Dorak Holding Yönetim Kurulu Üyesi Mustafa Pilav ile buluştuk ve yeni projelerini konuştuk. Öncelikle Pilav ile ilgili kısa bilgi vermek istiyorum. Nevşehirli olan Mustafa Pilav, Kuleli Askeri Lisesi’nde okurken Japonca öğrenmeye karar vermiş. Bu kararında dönemin ünlü Japon dizisi Shogun’un etkisi olmuş. Asker olan babasını ikna etmek için epey uğraşan Pilav, Ankara Üniversitesi Japon Dili ve Edebiyatı bölümüne girmiş. Pilav, o dönemde Japon Büyükelçiliği’nin düzenlediği Japonca konuşma yarışmasını kazanmış ve Japonya seyahati kazanmış. Seyahatten dönünce hayali olan mimarlık okumayı düşünürken iyi Japonca bildiği için bir seyahat acentasından teklif almış. Çalışma hayatına atılırken okulunu da bitirmiş. Bu kez İstanbul’dan büyük bir acentadan teklif almış, beş yıl kokartlı ülkesel rehberlik yapmış. O dönemde Dorak Turizm’e çocukluk arkadaşı Ahmet Serdar Körükçü müdür olur. 11 Eylül krizi patlar ve turizm sektörü çok kötü günler yaşamaya başlar.

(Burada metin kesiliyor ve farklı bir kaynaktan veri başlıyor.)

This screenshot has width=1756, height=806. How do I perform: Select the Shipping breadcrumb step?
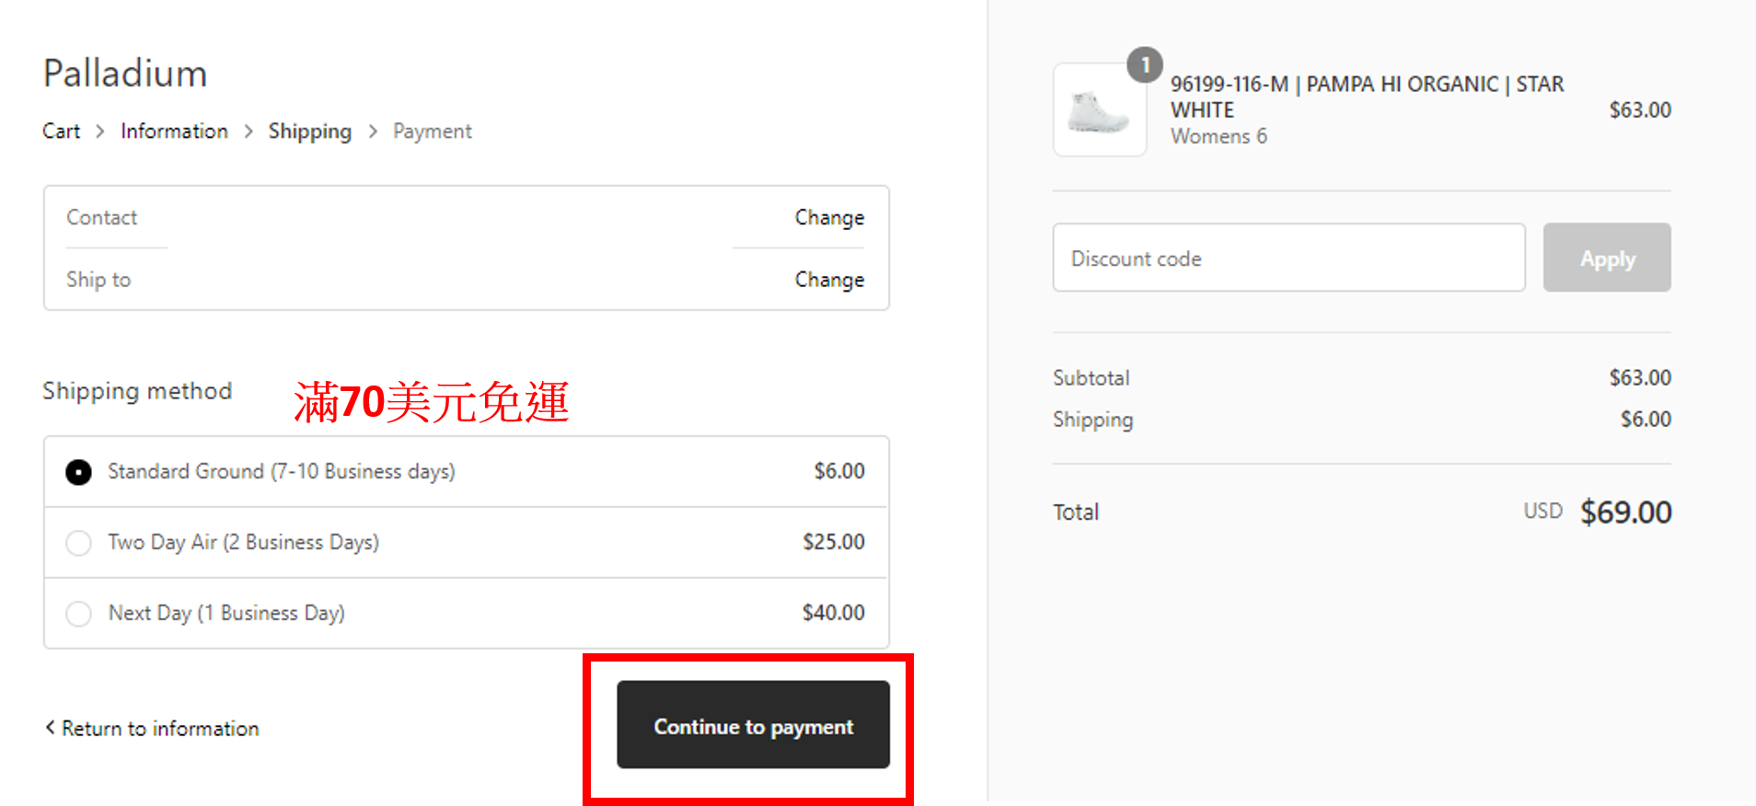click(x=309, y=132)
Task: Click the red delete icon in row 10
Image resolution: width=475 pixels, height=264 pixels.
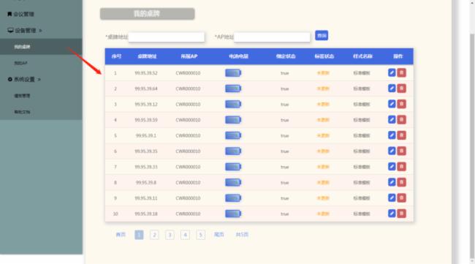Action: tap(402, 214)

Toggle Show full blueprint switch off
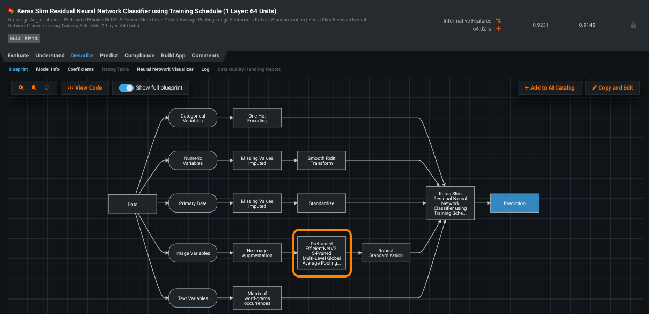tap(126, 88)
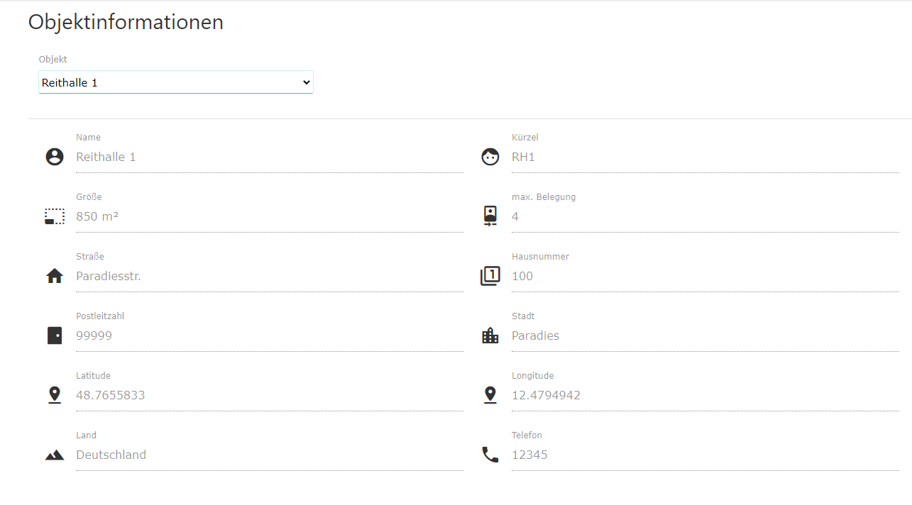Viewport: 912px width, 505px height.
Task: Click the door icon beside Postleitzahl
Action: (x=55, y=335)
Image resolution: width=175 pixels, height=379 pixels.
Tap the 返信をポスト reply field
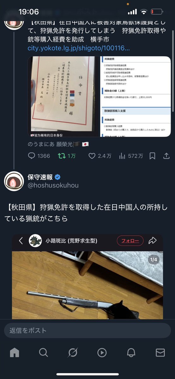[x=88, y=330]
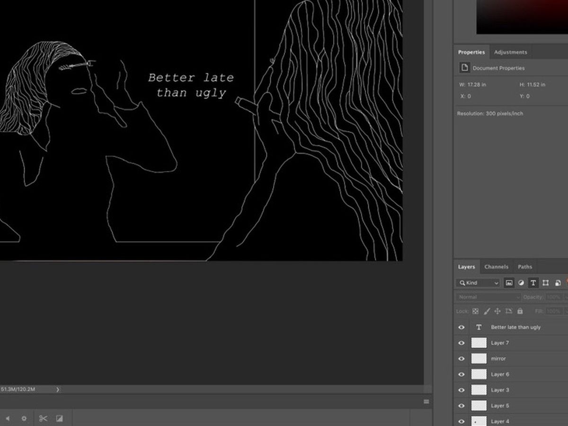Toggle visibility of the mirror layer

pos(462,359)
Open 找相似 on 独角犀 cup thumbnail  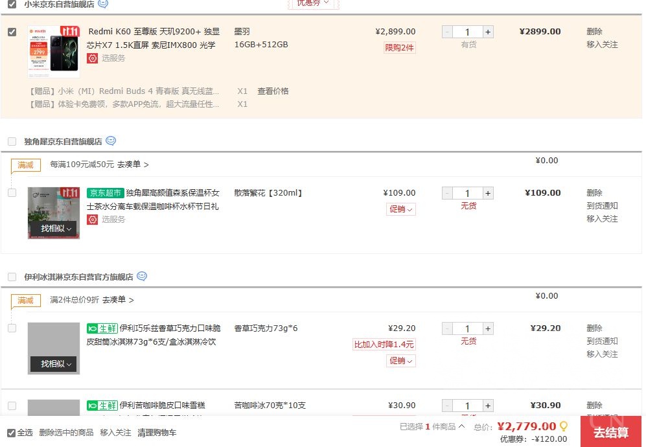(x=53, y=229)
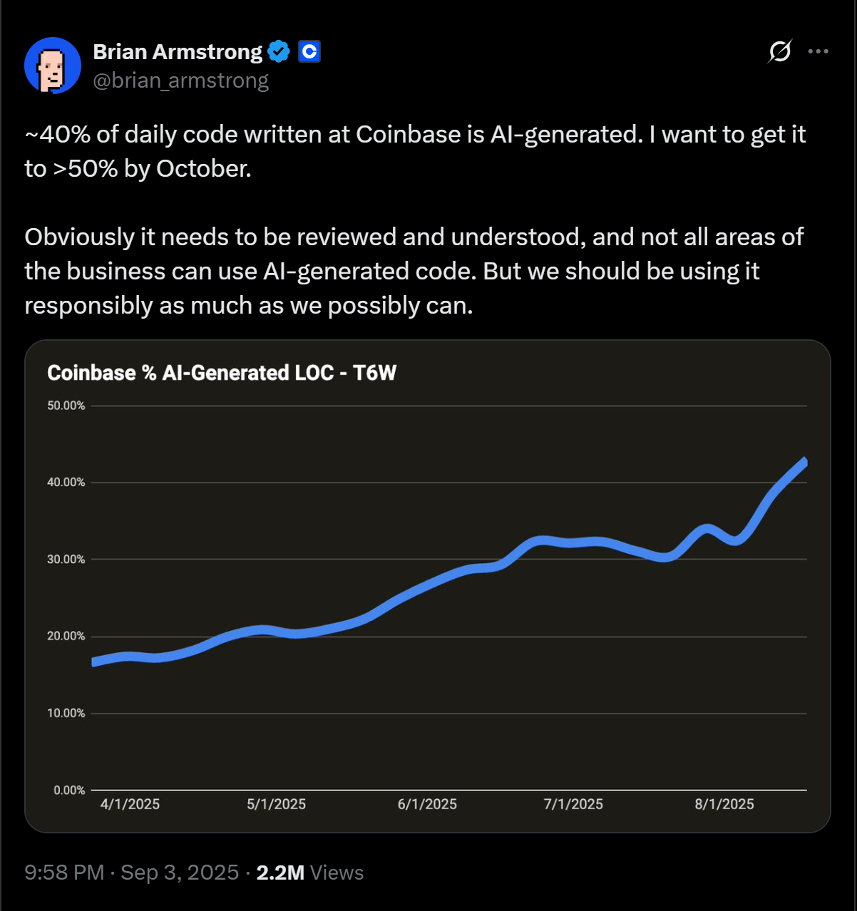Select the 8/1/2025 x-axis date
The width and height of the screenshot is (857, 911).
(724, 804)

Doğal olarak Türkiye’ye de Japon turist gelişi bıçak gibi kesilir. Ahmet Serdar Körükçü ile kendi işlerinin başında olmak isterler. Pilav’ın Japonya’ya gidip şirket kurmasına karar verirler. Pilav gider ve küçük bir tur operatörünü satın alırlar. Sonrasında da Ahmet Kaplan’ın da katılımıyla üç ortak Dorak Turizm’in sahibi olur. Kısa sürede Türkiye’nin güvenilir olduğunu anlatıp turist trafiğini yeniden hızlandırırlar. Mustafa Pilav, sonrasını şöyle anlatıyor:
Yılbaşına kadar tamamlanacak, Marriot markasıyla işletilecek
“Sadece tur operatörü olmayalım dedik, otobüs filosu kurduk. Kapadokya’daki ilk otelimiz olan Uçhisar Kaya Oteli’ni aldık. Güzel yemek sunalım dedik, Sur Balık’ın ilk şubesini İstanbul Cankurtaran’da açtık. Şu anda İstanbul’da dört, Avanos, Çankaya ve Kuşadası’nda birer tane olmak üzere yedi Sur Balık restoranımız var. Otelcilikte global markalarla iş birliği yapıyoruz. En son lüks segmentte Sultanahmet’te Hagia Sofia Mansions Curio Collection by Hilton’u açtık. Laleli’de Crowne Plaza Istanbul Old City’yi işletiyoruz. DoubleTree by Hilton Avanos otelimiz Kapadokya'nın ilk uluslararası oteli olma özelliğini taşıyor. Ramada by Wyndham Hotel Cappadocia bölgedeki diğer bir otelimiz. Kuşadası’nda Le Bleu Hotel & Resort ile hizmet veriyoruz. Kapadokya’da balonculuğu biz başlattık. Şu anda beş şirketimiz var ve günde 1000 kişiyi uçurabiliyoruz.”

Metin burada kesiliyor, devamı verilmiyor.